*** THE INPUT Section Begins ***

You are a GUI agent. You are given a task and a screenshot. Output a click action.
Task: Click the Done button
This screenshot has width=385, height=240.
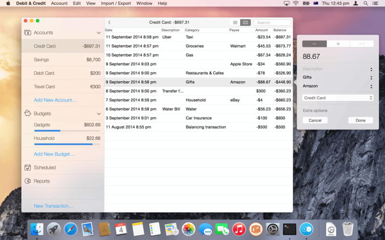(360, 120)
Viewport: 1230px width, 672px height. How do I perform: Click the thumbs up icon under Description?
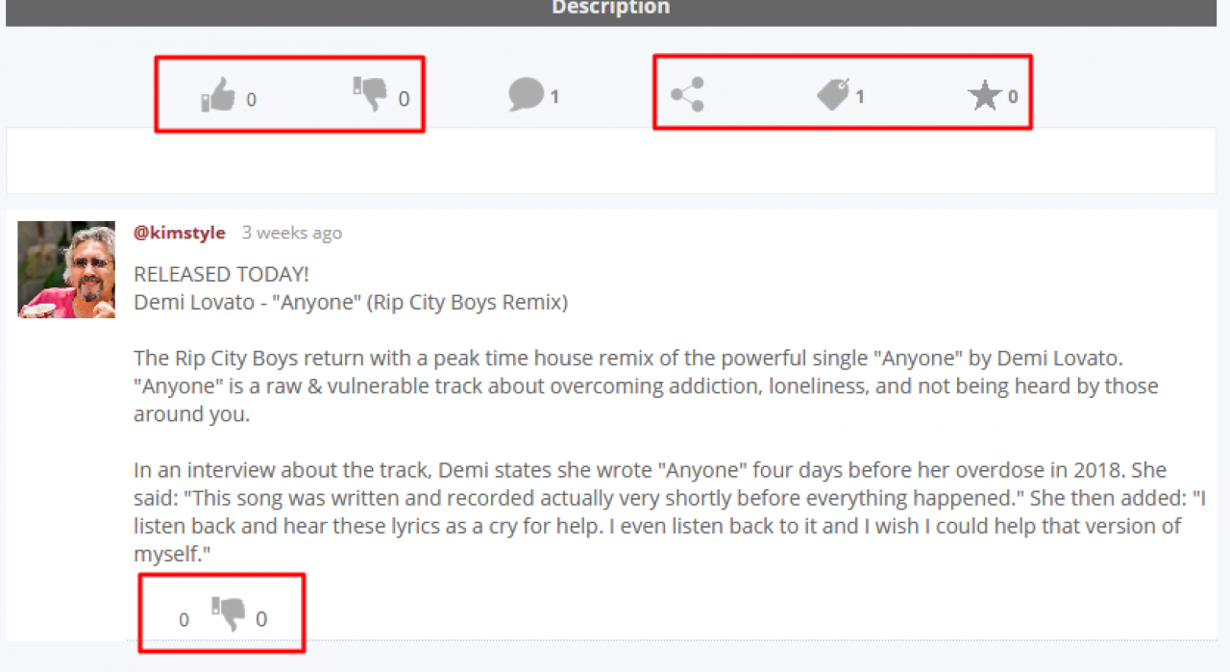(x=218, y=95)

*** THE INPUT Section Ends ***

PROBLEM STATEMENT:
Take the line with "This screenshot has width=385, height=240." and every line after it through the end of the data, and write only them out exactly, leaving out the pictures.

SOLUTION:
This screenshot has width=385, height=240.
(360, 120)
Viewport: 1230px width, 672px height. How do I perform: Click the thumbs up icon under Description?
(x=218, y=95)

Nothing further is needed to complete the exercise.